Moralismo sinistro este de quem diz a Portugal que governe para punir, para sacrificar e para redimir.
Moralismo sinistro este de quem se orgulha da «cultura de excelência» da escola do fascismo que só
produziu analfabetos, de quem tolera a praxe violenta e humilhante.
Moralismo sinistro este de quem impõe a sua novilíngua, chama oportunidade à emigração forçada;
empreendedorismo à venda de pipocas; requalificação ao despedimento; reforma do Estado ao
desmantelamento dos serviços públicos.
Entretêm-nos com esta longa lengalenga que a educação é cara, que a saúde é dispendiosa e que as
pensões não são sustentáveis. Uma lengalenga interminável para que nunca perguntemos: quanto custa e a
quem dá a ganhar toda esta austeridade? Quanto custa e a quem dá a ganhar a passagem do que é público
para o privado?
E, chegados aqui, vêm reclamar aquilo que ninguém em democracia ousou reclamar: querem a eternidade
do seu poder. Reclamam um pacto de regime ou, nos termos orgulhosos de quem sempre regressa ao local
do crime, o consenso do arco da governação.

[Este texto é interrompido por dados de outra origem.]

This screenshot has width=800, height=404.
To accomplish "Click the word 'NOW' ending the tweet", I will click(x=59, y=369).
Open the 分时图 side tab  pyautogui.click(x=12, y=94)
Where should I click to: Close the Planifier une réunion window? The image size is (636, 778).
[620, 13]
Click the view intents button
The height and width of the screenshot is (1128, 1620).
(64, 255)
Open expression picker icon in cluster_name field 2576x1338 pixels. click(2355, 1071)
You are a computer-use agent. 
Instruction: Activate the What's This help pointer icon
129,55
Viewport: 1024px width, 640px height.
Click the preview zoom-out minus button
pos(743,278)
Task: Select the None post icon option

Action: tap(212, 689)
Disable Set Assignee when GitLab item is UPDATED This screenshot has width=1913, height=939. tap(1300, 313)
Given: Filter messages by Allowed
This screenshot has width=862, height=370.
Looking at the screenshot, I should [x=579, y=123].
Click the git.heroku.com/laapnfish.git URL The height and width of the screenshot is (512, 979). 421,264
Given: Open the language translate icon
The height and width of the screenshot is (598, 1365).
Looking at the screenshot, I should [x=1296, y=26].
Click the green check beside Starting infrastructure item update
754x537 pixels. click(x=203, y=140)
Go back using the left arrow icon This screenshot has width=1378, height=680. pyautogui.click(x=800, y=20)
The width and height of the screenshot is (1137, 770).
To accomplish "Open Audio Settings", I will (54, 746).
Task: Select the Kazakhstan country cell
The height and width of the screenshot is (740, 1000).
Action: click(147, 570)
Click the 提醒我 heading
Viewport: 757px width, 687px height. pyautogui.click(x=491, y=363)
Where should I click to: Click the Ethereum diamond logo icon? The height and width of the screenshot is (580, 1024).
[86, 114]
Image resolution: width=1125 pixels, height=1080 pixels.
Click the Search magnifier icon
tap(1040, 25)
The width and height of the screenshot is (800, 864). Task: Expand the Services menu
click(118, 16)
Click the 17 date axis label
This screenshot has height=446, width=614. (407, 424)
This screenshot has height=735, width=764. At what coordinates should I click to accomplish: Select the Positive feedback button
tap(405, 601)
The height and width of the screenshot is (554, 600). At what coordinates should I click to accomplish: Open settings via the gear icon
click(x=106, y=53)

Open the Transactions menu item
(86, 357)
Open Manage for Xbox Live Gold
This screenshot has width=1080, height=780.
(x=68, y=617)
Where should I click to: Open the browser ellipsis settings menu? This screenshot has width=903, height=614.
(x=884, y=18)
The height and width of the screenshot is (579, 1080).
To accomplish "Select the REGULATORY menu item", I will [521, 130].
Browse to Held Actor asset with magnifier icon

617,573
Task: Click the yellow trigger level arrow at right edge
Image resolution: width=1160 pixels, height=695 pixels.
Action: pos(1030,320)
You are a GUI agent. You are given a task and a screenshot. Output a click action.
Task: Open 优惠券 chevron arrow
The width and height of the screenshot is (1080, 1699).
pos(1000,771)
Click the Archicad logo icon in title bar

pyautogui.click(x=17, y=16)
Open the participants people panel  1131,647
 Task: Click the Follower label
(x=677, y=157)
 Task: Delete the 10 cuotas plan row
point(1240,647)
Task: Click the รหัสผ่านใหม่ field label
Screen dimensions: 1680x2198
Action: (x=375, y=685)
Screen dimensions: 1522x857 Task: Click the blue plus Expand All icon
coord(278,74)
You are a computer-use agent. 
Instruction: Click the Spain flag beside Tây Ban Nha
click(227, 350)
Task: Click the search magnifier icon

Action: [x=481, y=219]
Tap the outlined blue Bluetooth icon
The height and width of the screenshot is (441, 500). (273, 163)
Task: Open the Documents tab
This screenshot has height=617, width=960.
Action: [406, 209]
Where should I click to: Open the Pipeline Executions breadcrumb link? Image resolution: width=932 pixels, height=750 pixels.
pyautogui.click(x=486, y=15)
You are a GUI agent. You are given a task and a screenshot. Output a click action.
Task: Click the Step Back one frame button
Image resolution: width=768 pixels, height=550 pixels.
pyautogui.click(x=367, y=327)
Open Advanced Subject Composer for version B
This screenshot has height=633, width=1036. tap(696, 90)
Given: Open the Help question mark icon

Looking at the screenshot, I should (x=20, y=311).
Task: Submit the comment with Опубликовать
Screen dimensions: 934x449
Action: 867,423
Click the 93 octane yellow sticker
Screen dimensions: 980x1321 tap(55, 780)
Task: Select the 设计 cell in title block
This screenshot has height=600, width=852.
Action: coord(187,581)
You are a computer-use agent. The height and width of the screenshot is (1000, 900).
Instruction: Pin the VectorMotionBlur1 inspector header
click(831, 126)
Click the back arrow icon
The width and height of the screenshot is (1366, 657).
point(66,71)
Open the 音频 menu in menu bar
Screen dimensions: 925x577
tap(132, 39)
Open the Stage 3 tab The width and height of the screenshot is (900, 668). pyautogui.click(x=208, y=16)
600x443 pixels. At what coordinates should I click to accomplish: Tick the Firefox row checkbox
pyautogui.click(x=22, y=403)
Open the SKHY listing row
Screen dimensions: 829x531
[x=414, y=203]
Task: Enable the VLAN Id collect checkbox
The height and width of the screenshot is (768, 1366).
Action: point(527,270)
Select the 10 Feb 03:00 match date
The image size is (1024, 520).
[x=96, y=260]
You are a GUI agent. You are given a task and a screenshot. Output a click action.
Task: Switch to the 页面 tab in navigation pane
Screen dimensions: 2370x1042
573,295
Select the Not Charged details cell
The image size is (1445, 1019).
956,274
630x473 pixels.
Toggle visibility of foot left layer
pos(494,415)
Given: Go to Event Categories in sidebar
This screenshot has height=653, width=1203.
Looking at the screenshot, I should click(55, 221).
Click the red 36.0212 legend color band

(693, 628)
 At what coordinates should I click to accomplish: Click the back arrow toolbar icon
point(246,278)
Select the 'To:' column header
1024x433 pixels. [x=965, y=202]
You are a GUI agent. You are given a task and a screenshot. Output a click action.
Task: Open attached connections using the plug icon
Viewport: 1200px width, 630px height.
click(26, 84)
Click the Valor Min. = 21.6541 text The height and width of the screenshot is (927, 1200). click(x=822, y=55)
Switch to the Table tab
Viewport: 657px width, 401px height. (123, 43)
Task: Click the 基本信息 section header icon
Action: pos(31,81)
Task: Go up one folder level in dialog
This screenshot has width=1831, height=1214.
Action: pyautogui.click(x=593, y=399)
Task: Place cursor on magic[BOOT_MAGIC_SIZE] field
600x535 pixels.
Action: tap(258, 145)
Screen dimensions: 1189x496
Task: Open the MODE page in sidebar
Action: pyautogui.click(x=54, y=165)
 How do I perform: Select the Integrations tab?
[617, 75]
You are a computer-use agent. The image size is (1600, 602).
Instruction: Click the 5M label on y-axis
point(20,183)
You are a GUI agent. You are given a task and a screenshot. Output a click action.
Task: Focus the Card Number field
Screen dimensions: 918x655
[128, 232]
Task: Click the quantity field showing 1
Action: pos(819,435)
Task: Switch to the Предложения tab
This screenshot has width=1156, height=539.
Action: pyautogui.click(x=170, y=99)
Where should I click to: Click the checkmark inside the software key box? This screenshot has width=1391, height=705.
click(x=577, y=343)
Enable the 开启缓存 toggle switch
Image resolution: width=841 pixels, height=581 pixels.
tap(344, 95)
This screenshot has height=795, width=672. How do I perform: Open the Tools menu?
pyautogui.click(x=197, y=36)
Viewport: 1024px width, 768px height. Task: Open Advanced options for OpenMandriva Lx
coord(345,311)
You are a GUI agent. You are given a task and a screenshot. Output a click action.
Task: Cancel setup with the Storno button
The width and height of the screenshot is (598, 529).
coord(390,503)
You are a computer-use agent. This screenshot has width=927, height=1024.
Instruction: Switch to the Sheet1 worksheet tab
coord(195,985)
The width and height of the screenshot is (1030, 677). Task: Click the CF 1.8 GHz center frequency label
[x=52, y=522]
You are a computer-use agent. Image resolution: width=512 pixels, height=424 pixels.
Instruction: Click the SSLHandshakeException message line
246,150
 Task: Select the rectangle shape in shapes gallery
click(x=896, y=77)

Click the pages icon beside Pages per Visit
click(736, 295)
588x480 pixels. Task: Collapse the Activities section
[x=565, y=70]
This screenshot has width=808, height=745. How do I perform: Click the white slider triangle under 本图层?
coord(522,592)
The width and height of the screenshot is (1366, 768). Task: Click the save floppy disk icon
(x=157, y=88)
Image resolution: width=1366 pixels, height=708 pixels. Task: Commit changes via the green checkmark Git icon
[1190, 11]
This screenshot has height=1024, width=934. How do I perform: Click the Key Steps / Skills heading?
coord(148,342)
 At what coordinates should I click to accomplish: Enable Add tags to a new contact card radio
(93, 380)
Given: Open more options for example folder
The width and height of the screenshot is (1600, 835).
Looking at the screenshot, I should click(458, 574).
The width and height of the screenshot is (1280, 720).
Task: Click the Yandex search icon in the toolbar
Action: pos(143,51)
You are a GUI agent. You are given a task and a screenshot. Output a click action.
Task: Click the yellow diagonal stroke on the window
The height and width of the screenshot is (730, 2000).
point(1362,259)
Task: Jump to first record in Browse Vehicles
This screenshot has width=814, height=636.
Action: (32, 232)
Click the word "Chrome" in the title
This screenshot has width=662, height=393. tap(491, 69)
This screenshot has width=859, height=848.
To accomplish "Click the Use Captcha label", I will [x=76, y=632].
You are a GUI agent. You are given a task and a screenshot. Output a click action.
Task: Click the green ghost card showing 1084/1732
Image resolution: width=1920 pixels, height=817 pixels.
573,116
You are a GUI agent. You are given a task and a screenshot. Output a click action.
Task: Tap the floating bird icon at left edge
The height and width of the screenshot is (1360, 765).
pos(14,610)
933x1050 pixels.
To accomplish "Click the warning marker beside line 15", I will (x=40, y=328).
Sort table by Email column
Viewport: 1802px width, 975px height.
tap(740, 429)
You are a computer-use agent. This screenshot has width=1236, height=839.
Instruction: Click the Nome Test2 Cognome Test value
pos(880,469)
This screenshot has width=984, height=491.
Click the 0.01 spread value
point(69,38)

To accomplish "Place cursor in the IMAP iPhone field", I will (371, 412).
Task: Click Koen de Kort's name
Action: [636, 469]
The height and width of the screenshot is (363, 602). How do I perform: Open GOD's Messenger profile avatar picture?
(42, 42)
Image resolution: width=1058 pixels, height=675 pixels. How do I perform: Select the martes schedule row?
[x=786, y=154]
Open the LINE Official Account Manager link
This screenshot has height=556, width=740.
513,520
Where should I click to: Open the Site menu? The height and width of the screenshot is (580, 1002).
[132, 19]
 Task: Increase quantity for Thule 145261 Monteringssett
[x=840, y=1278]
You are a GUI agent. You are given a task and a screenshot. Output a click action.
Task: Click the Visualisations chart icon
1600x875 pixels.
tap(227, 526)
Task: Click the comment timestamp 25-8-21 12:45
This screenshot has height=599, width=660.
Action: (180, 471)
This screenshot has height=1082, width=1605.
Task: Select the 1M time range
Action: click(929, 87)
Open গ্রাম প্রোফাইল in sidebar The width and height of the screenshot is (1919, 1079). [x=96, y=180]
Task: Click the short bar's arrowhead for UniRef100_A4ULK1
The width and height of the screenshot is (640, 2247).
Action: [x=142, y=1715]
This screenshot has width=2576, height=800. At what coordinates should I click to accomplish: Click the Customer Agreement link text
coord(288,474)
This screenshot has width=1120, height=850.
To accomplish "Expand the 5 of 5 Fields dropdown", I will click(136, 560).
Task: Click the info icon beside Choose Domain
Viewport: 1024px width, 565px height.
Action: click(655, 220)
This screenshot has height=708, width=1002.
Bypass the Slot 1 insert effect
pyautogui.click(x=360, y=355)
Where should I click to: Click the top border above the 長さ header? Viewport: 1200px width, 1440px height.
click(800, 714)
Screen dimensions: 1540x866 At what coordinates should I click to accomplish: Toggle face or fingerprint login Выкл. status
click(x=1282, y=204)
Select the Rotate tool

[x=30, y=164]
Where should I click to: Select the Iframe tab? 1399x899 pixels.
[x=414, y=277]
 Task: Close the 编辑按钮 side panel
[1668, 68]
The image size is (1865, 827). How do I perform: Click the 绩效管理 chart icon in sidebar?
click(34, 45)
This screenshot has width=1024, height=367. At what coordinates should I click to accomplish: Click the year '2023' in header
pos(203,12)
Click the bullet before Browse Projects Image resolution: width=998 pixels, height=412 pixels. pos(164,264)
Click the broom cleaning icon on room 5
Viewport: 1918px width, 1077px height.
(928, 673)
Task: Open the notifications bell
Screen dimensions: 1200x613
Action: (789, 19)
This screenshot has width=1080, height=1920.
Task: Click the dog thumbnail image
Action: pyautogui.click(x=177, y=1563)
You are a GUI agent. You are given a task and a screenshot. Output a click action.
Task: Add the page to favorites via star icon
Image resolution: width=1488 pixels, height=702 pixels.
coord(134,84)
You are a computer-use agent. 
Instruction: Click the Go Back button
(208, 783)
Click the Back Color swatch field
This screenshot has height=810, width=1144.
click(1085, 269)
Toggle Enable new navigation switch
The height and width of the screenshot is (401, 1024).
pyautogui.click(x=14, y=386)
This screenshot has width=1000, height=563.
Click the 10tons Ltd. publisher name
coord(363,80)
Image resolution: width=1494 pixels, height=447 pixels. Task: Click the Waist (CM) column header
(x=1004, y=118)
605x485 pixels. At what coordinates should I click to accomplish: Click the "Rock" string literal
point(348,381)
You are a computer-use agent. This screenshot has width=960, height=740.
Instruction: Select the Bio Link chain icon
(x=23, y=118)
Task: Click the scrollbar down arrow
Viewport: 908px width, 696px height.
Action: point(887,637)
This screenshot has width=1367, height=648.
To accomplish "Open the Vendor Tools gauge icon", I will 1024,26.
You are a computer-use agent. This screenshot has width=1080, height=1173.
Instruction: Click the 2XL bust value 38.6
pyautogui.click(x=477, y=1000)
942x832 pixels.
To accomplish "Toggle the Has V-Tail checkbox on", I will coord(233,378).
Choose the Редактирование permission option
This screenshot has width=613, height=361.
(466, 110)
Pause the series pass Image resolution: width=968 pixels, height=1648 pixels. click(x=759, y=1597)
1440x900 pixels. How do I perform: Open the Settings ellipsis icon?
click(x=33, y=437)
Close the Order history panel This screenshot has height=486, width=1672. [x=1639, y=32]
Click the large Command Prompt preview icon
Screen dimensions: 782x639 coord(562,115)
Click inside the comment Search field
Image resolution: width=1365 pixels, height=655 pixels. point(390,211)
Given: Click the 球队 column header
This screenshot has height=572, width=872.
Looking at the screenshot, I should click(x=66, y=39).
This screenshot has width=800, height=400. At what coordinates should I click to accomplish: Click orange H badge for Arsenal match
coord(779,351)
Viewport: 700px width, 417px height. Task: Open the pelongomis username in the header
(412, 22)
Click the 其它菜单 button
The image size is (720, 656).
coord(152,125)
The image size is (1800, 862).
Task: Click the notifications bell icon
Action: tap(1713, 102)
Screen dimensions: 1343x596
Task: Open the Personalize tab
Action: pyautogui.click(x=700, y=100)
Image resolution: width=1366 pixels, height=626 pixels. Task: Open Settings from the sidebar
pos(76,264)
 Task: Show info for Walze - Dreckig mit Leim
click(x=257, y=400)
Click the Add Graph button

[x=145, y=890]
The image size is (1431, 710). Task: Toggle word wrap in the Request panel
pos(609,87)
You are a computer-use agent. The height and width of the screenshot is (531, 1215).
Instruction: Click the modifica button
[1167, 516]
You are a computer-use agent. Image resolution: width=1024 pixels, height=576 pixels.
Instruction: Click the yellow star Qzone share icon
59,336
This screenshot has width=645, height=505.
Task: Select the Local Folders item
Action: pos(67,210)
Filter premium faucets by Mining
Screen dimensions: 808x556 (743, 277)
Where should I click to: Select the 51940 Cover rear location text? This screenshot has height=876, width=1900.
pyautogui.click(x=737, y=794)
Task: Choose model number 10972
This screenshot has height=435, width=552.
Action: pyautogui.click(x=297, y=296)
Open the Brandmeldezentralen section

Aos mercados incomoda essa maçadoria chamada democracia e os governantes, para lhes fazer a
vontade, apelam a um consenso e é o que repetem todos: de Merkel ao FMI, do BCP ao Banco de Portugal.
Mas o País não pode suportar a escolha entre a austeridade nefasta e a austeridade fofinha. A austeridade
não é um remédio, é uma peçonha!
Fizeram de 10 milhões de cidadãos as cobaias de um laboratório e os resultados estão à vista: cinco anos
do maldito remédio e o País tem menos gente mas mais pobres. Este País não é para velhos, porque não
respeita o seu passado, mas também não é para jovens, porque não se pode ser jovem tendo nada à frente.
O consenso, que, aqui e hoje, vai ser refrão, é o embuste dos governantes que querem silenciar o País
para continuarem a governar para os mercados. Chamam consenso à passagem do tempo da troica para o
tempo do tratado orçamental. Um salto limpo da panela para a frigideira, pois não é de finanças saudáveis que
trata o tratado orçamental e muito menos da sustentabilidade do modelo social europeu.
O que o tratado quer instituir é a subjugação de todas as políticas a uma regra financeira, o que o tratado
diz é que a democracia acaba onde o défice começa e que só há uma forma de cumprir a regra: austeridade.
Este consenso da austeridade e do tratado orçamental é a ameaça que paira sobre o nosso futuro. Em seu
nome é tecida uma outra constituição, não escrita, não votada, não escrutinada. É a lei dos credores e dos
mercados, que querem sobrepor-se à Constituição de Abril.
Em seu nome, legitima-se o despedimento sem justa causa, alteram-se leis sem justa causa, cortam-se
direitos sem justa causa.
Um cantor, do outro lado do mundo, usou as palavras certas para descrever a regressão social que tenta
tomar conta do nosso País e do nosso presente: «Eu vejo o futuro repetir o passado / Eu vejo um museu cheio
de grandes novidades».
Pois nestes 40 anos reclamamos o poder transformador desse dia que rompeu com um passado sem
futuro. Foi Abril que nos trouxe aquilo que é nosso, que é partilhado e que faz a democracia.
E a democracia é feita, pela sua própria natureza, de alternativas, e elas existem, como ficou bem claro
com a abrangência do apelo pela reestruturação da dívida. A prioridade é essa; o desafio é este: não nos
respondam com ameaças, com os afobos da Comissão Europeia ou os trovões dos mercados! Falem-nos de
soluções.
As soluções são difíceis, mas existem. A solução é: coragem. As pensões dos idosos valem mais que as
rendas garantidas; as pessoas valem mais que os mercados; a democracia vale contra o empobrecimento e
Portugal vale mais que a Goldman Sachs.